— Instructions to follow —
Every record needs to be repeated exactly; its pictures do not.

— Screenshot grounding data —

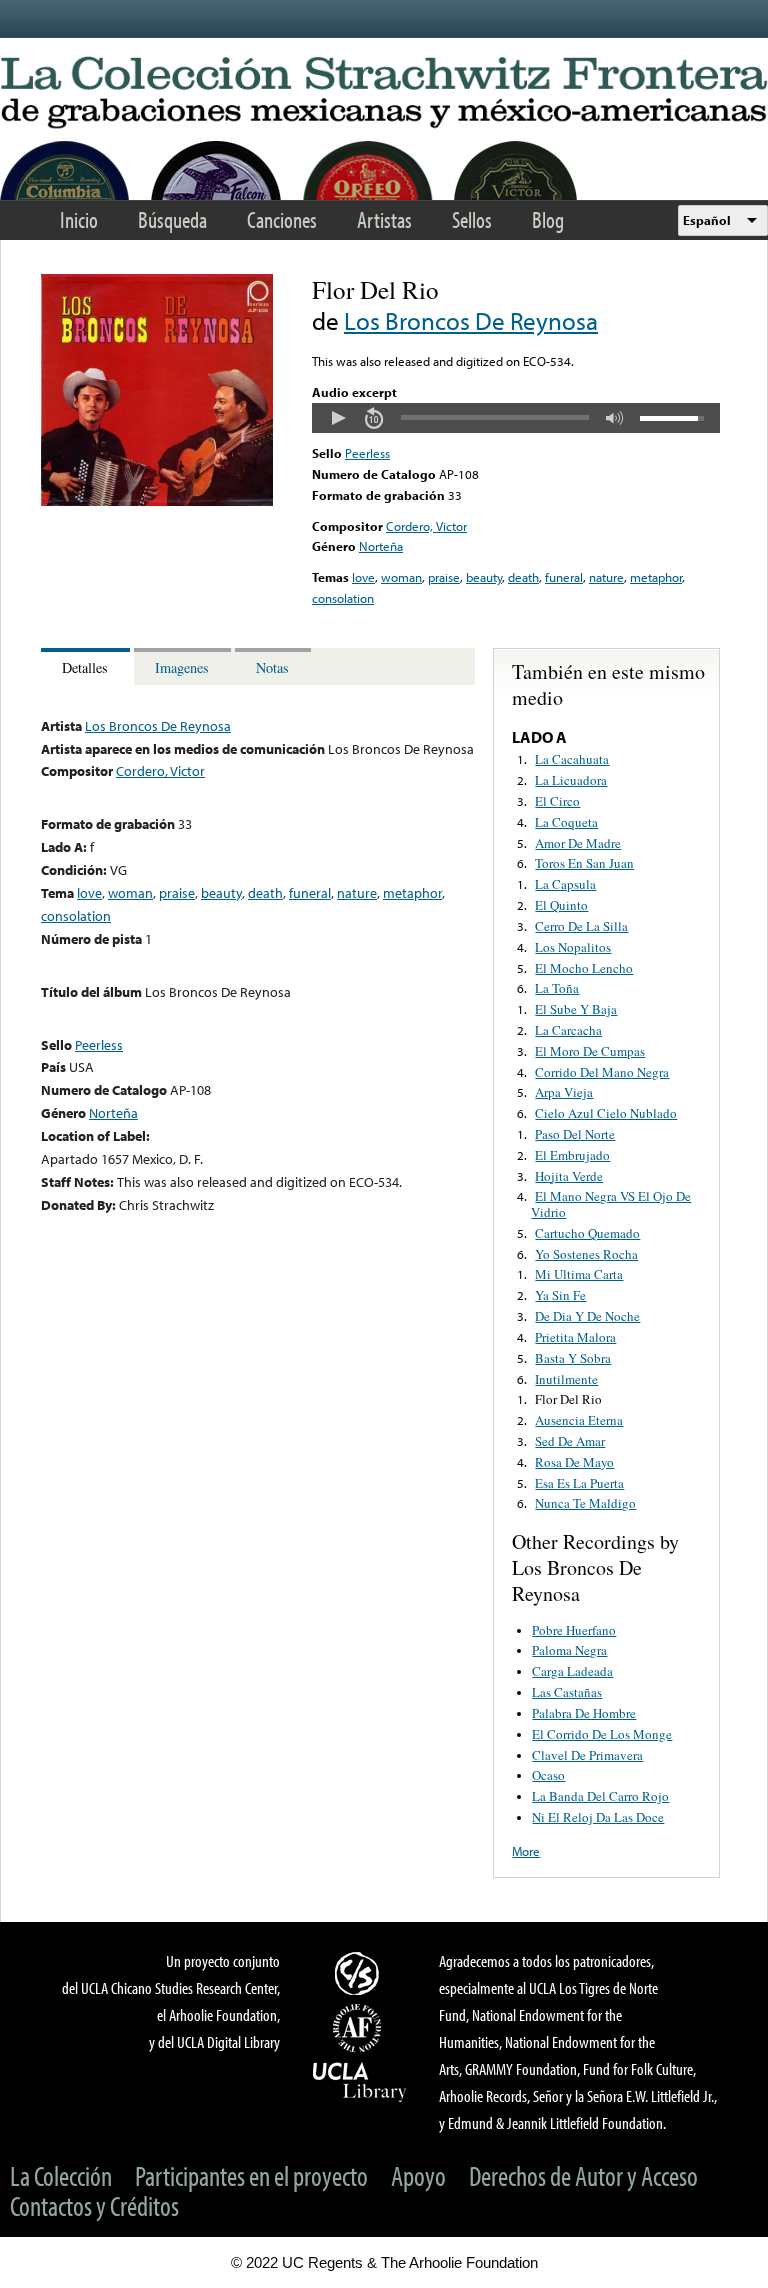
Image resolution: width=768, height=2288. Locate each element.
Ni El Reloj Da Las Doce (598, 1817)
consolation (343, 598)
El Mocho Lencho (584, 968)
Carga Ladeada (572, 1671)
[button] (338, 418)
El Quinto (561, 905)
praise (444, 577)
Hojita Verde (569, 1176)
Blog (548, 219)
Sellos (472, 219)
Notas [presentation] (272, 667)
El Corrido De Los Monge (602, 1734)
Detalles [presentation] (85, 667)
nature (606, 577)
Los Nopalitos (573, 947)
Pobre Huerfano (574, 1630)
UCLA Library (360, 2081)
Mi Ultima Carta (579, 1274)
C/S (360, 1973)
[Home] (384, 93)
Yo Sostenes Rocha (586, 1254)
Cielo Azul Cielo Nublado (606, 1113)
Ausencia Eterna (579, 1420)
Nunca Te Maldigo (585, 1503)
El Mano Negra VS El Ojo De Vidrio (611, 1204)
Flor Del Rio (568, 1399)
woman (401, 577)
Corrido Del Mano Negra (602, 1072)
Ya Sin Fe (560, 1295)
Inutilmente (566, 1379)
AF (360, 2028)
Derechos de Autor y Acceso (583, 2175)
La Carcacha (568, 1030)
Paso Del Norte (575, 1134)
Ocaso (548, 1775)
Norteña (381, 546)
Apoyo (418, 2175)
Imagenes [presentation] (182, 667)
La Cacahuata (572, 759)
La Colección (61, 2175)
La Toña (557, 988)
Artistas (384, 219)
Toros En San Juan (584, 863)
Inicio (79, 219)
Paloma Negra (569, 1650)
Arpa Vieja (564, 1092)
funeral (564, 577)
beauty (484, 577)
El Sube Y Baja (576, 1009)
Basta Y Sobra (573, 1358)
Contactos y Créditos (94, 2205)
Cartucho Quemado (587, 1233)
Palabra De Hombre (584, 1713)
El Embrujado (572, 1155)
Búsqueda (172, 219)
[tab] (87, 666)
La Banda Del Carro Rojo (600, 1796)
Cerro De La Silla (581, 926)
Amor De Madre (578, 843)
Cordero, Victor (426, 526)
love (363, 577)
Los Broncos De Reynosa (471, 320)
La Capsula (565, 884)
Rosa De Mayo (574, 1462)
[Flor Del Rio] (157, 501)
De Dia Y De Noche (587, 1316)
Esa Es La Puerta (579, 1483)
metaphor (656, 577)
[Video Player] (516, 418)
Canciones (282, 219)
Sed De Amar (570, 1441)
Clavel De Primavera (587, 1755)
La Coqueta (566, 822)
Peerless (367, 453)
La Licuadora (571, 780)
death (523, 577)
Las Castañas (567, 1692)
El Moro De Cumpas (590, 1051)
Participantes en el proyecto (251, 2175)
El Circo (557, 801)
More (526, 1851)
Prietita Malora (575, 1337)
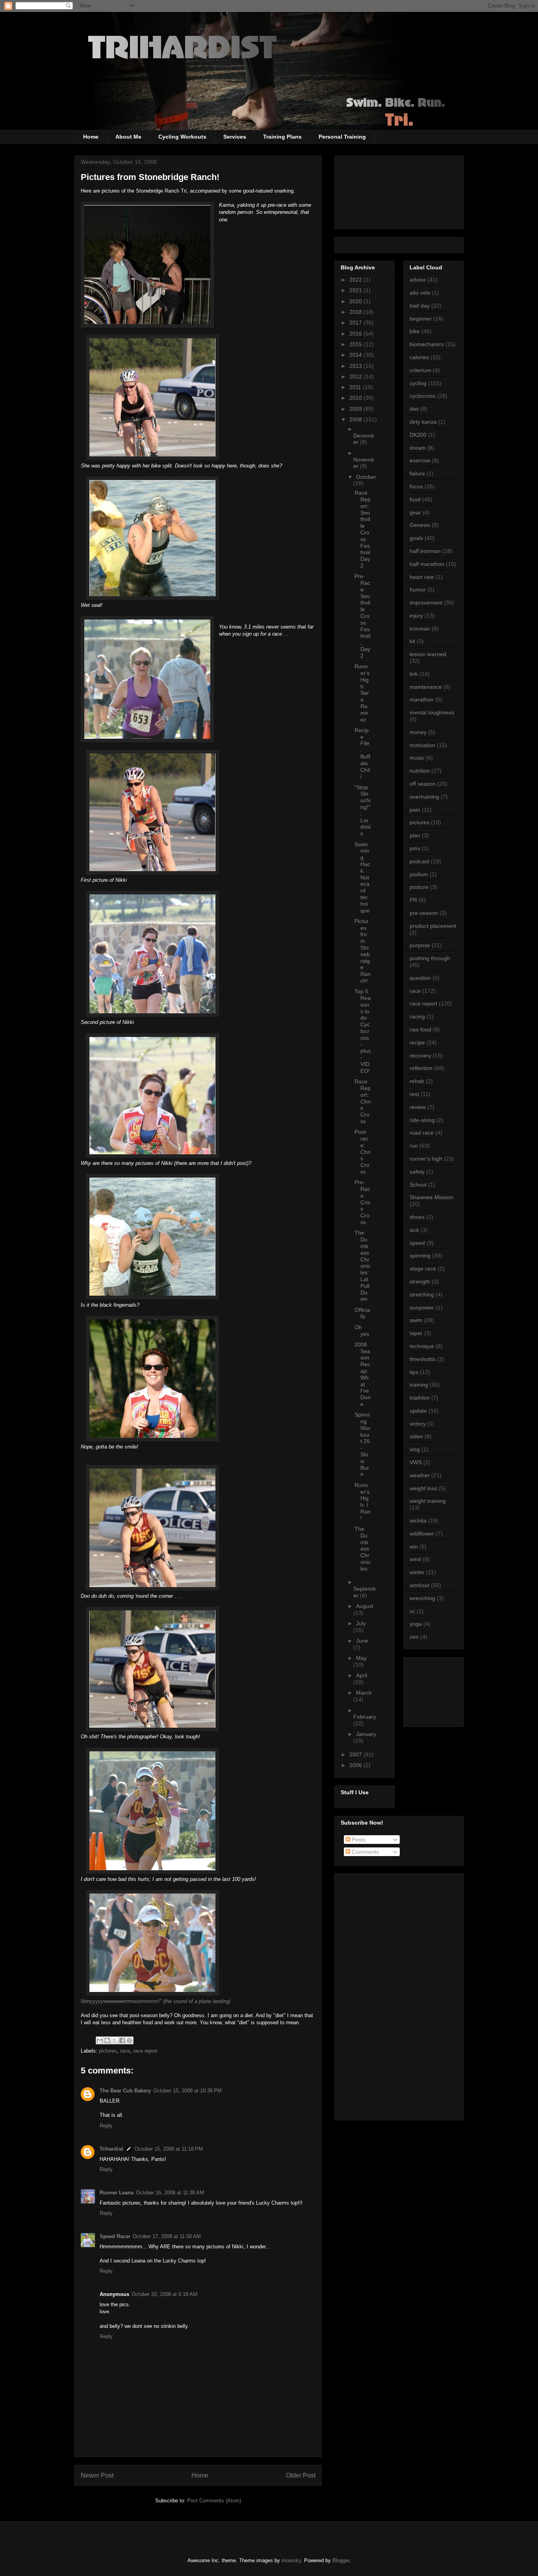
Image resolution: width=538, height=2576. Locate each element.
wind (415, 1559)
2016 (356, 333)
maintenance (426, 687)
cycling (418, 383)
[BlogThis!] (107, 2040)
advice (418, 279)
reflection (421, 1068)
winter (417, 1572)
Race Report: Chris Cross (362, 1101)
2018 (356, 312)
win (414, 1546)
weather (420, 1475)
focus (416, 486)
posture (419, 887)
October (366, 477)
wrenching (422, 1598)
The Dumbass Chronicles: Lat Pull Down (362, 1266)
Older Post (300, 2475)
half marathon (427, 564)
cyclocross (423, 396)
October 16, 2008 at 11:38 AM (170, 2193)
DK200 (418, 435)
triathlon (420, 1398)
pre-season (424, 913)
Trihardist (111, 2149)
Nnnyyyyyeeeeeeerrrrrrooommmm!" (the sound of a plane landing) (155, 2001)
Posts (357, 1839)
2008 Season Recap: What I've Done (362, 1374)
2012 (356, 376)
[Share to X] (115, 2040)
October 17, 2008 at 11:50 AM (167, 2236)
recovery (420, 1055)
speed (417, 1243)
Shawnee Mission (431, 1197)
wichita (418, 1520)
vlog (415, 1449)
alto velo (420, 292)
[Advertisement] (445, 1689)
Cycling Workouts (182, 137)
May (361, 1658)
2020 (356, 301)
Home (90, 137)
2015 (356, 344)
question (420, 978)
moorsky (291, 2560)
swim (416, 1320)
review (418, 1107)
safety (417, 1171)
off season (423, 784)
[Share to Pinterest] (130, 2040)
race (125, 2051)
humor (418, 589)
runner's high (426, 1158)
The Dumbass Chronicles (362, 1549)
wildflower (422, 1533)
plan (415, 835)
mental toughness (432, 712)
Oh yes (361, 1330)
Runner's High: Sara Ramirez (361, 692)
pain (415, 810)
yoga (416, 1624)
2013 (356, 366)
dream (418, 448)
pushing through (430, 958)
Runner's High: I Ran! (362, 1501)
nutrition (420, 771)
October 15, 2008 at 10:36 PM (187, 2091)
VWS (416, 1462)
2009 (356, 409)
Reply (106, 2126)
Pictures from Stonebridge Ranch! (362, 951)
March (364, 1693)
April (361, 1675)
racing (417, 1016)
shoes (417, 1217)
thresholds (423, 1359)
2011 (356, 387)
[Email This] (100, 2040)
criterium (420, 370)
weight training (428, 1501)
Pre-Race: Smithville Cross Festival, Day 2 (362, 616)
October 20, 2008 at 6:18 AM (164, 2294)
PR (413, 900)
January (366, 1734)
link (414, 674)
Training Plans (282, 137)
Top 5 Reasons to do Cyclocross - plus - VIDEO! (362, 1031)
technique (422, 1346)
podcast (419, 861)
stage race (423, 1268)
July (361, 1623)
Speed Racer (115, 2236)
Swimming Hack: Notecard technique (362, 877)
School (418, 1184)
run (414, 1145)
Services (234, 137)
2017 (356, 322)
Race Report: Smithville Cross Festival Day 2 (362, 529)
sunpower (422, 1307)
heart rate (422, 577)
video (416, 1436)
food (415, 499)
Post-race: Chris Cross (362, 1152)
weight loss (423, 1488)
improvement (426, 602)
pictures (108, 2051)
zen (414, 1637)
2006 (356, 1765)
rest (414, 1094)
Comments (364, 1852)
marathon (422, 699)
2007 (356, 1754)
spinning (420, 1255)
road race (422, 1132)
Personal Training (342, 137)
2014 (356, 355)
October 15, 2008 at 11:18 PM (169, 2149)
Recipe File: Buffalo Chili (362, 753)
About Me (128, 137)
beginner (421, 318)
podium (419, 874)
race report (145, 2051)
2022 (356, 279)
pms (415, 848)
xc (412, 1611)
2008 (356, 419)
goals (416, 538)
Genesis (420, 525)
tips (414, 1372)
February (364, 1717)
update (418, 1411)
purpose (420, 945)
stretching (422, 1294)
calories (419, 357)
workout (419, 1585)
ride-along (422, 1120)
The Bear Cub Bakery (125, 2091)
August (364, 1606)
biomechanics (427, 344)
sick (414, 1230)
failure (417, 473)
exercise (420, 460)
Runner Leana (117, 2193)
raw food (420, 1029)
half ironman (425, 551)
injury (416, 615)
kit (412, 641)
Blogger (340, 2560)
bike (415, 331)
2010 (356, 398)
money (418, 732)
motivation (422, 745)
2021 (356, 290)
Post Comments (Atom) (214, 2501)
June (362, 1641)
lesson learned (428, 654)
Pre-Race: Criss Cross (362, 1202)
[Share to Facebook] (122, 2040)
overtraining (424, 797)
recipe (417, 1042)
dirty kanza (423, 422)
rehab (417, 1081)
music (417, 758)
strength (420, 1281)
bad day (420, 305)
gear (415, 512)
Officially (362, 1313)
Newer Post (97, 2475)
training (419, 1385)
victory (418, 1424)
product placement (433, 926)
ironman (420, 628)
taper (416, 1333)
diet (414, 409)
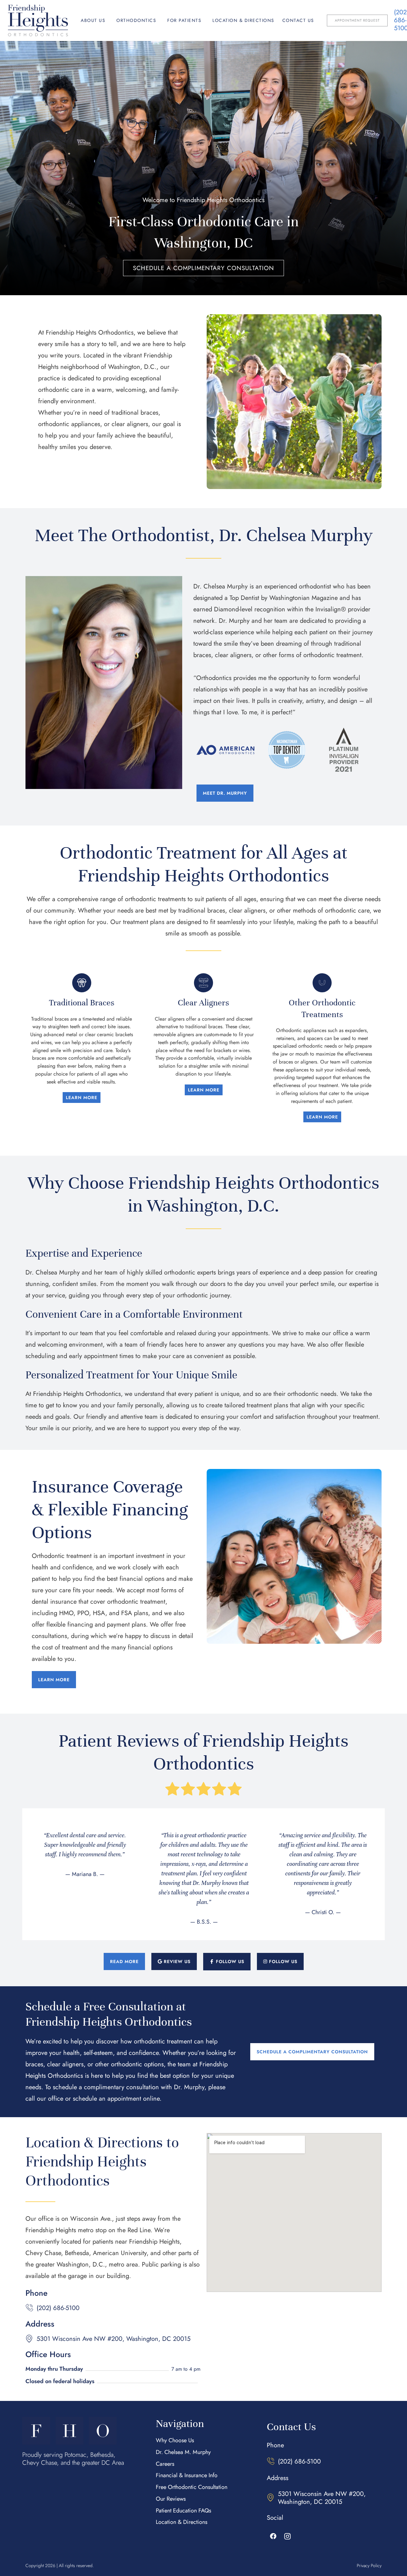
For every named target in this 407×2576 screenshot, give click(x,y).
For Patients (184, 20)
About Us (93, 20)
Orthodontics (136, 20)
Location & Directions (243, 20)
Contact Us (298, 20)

— Output —
Image resolution: width=768, height=2288. Locate each element.
Ni El Reloj Da Las Doce (598, 1817)
consolation (343, 598)
El Mocho Lencho (584, 968)
Carga Ladeada (572, 1671)
[button] (338, 418)
El Quinto (561, 905)
praise (444, 577)
Hojita Verde (569, 1176)
Blog (548, 219)
Sellos (472, 219)
Notas [presentation] (272, 667)
El Corrido De Los Monge (602, 1734)
Detalles [presentation] (85, 667)
nature (606, 577)
Los Nopalitos (573, 947)
Pobre Huerfano (574, 1630)
UCLA Library (360, 2081)
Mi Ultima Carta (579, 1274)
C/S (360, 1973)
[Home] (384, 93)
Yo Sostenes Rocha (586, 1254)
Cielo Azul Cielo Nublado (606, 1113)
Ausencia Eterna (579, 1420)
Nunca Te Maldigo (585, 1503)
El Mano Negra VS El Ojo De Vidrio (611, 1204)
Flor Del Rio (568, 1399)
woman (401, 577)
Corrido Del Mano Negra (602, 1072)
Ya Sin Fe (560, 1295)
Inutilmente (566, 1379)
AF (360, 2028)
Derechos de Autor y Acceso (583, 2175)
La Carcacha (568, 1030)
Paso Del Norte (575, 1134)
Ocaso (548, 1775)
Norteña (381, 546)
Apoyo (418, 2175)
Imagenes [presentation] (182, 667)
La Cacahuata (572, 759)
La Colección (61, 2175)
La Toña (557, 988)
Artistas (384, 219)
Toros En San Juan (584, 863)
Inicio (79, 219)
Paloma Negra (569, 1650)
Arpa Vieja (564, 1092)
funeral (564, 577)
beauty (484, 577)
El Sube Y Baja (576, 1009)
Basta Y Sobra (573, 1358)
Contactos y Créditos (94, 2205)
Cartucho Quemado (587, 1233)
Palabra De Hombre (584, 1713)
El Embrujado (572, 1155)
Búsqueda (172, 219)
[tab] (87, 666)
La Banda Del Carro Rojo (600, 1796)
Cerro De La Silla (581, 926)
Amor De Madre (578, 843)
Cordero, Victor (426, 526)
love (363, 577)
Los Broncos De Reynosa (471, 320)
La Capsula (565, 884)
Rosa De Mayo (574, 1462)
[Flor Del Rio] (157, 501)
De Dia Y De Noche (587, 1316)
Esa Es La Puerta (579, 1483)
metaphor (656, 577)
[Video Player] (516, 418)
Canciones (282, 219)
Sed De Amar (570, 1441)
Clavel De Primavera (587, 1755)
La Coqueta (566, 822)
Peerless (367, 453)
La Licuadora (571, 780)
death (523, 577)
Las Castañas (567, 1692)
El Moro De Cumpas (590, 1051)
Participantes en el proyecto (251, 2175)
El Circo (557, 801)
More (526, 1851)
Prietita Malora (575, 1337)
Image resolution: width=538, height=2576. Locate each element.
wind (415, 1559)
2016 (356, 333)
maintenance (426, 687)
cycling (418, 383)
[BlogThis!] (107, 2040)
advice (418, 279)
reflection (421, 1068)
winter (417, 1572)
Race Report: Chris Cross (362, 1101)
2018 (356, 312)
win (414, 1546)
weather (420, 1475)
focus (416, 486)
posture (419, 887)
October (366, 477)
wrenching (422, 1598)
The Dumbass Chronicles: Lat Pull Down (362, 1266)
Older Post (300, 2475)
half marathon (427, 564)
cyclocross (423, 396)
October 16, 2008 at 11:38 AM (170, 2193)
DK200 (418, 435)
triathlon (420, 1398)
pre-season (424, 913)
Trihardist (111, 2149)
Nnnyyyyyeeeeeeerrrrrrooommmm!" (the sound of a plane landing) (155, 2001)
Posts (357, 1839)
2008 Season Recap: What I've Done (362, 1374)
2012 (356, 376)
[Share to X] (115, 2040)
October 17, 2008 at 11:50 AM (167, 2236)
recovery (420, 1055)
speed (417, 1243)
Shawnee Mission (431, 1197)
wichita (418, 1520)
vlog (415, 1449)
alto velo (420, 292)
[Advertisement] (445, 1689)
Cycling Workouts (182, 137)
May (361, 1658)
2020 (356, 301)
Home (90, 137)
2015 (356, 344)
question (420, 978)
moorsky (291, 2560)
swim (416, 1320)
review (418, 1107)
safety (417, 1171)
off season (423, 784)
[Share to Pinterest] (130, 2040)
race (125, 2051)
humor (418, 589)
runner's high (426, 1158)
The Dumbass Chronicles (362, 1549)
wildflower (422, 1533)
plan (415, 835)
mental toughness (432, 712)
Oh yes (361, 1330)
Runner's High: Sara Ramirez (361, 692)
pain (415, 810)
yoga (416, 1624)
2013 (356, 366)
dream (418, 448)
pushing through (430, 958)
Runner's High: I Ran! (362, 1501)
nutrition (420, 771)
October 15, 2008 at 10:36 PM (187, 2091)
VWS (416, 1462)
2009 (356, 409)
Reply (106, 2126)
Pictures from Stonebridge Ranch! (362, 951)
March (364, 1693)
April (361, 1675)
racing (417, 1016)
shoes (417, 1217)
thresholds (423, 1359)
2011 (356, 387)
[Email This] (100, 2040)
criterium (420, 370)
weight training (428, 1501)
Pre-Race: Smithville Cross Festival, Day 2 (362, 616)
October 20, 2008 at 6:18 AM (164, 2294)
PR (413, 900)
January (366, 1734)
link (414, 674)
Training Plans (282, 137)
Top 5 Reasons to do Cyclocross - plus - VIDEO! (362, 1031)
technique (422, 1346)
podcast (419, 861)
stage race (423, 1268)
July (361, 1623)
Speed Racer (115, 2236)
Swimming Hack: Notecard technique (362, 877)
School (418, 1184)
run (414, 1145)
Services (234, 137)
2017 (356, 322)
Race Report: Smithville Cross Festival Day 2 (362, 529)
sunpower (422, 1307)
heart rate (422, 577)
video (416, 1436)
food (415, 499)
Post-race: Chris Cross (362, 1152)
weight loss (423, 1488)
improvement (426, 602)
pictures (108, 2051)
zen (414, 1637)
2006 (356, 1765)
rest (414, 1094)
Comments (364, 1852)
marathon (422, 699)
2007 (356, 1754)
spinning (420, 1255)
road race (422, 1132)
Personal Training (342, 137)
2014 (356, 355)
October 15, 2008 at 11:18 PM (169, 2149)
Recipe File: Buffalo Chili (362, 753)
About Me (128, 137)
beginner (421, 318)
podium (419, 874)
race report (145, 2051)
2022 (356, 279)
pms (415, 848)
xc (412, 1611)
2008 (356, 419)
goals (416, 538)
Genesis (420, 525)
tips (414, 1372)
February (364, 1717)
update (418, 1411)
purpose (420, 945)
stretching (422, 1294)
calories (419, 357)
workout (419, 1585)
ride-along (422, 1120)
The Bear Cub Bakery (125, 2091)
August (364, 1606)
biomechanics (427, 344)
sick (414, 1230)
failure (417, 473)
exercise (420, 460)
Runner Leana (117, 2193)
raw food (420, 1029)
half ironman (425, 551)
injury (416, 615)
kit (412, 641)
Blogger (340, 2560)
bike (415, 331)
2010 (356, 398)
money (418, 732)
motivation (422, 745)
2021 (356, 290)
Post Comments (Atom) (214, 2501)
June (362, 1641)
lesson learned (428, 654)
Pre-Race: Criss Cross (362, 1202)
[Share to Facebook] (122, 2040)
overtraining (424, 797)
recipe (417, 1042)
dirty kanza (423, 422)
rehab (417, 1081)
music (417, 758)
strength (420, 1281)
bad day (420, 305)
gear (415, 512)
Officially (362, 1313)
Newer Post (97, 2475)
training (419, 1385)
victory (418, 1424)
product placement (433, 926)
ironman (420, 628)
taper (416, 1333)
diet (414, 409)
For every named target in this 407×2576 screenshot, give click(x,y).
For Patients (184, 20)
About Us (93, 20)
Orthodontics (136, 20)
Location & Directions (243, 20)
Contact Us (298, 20)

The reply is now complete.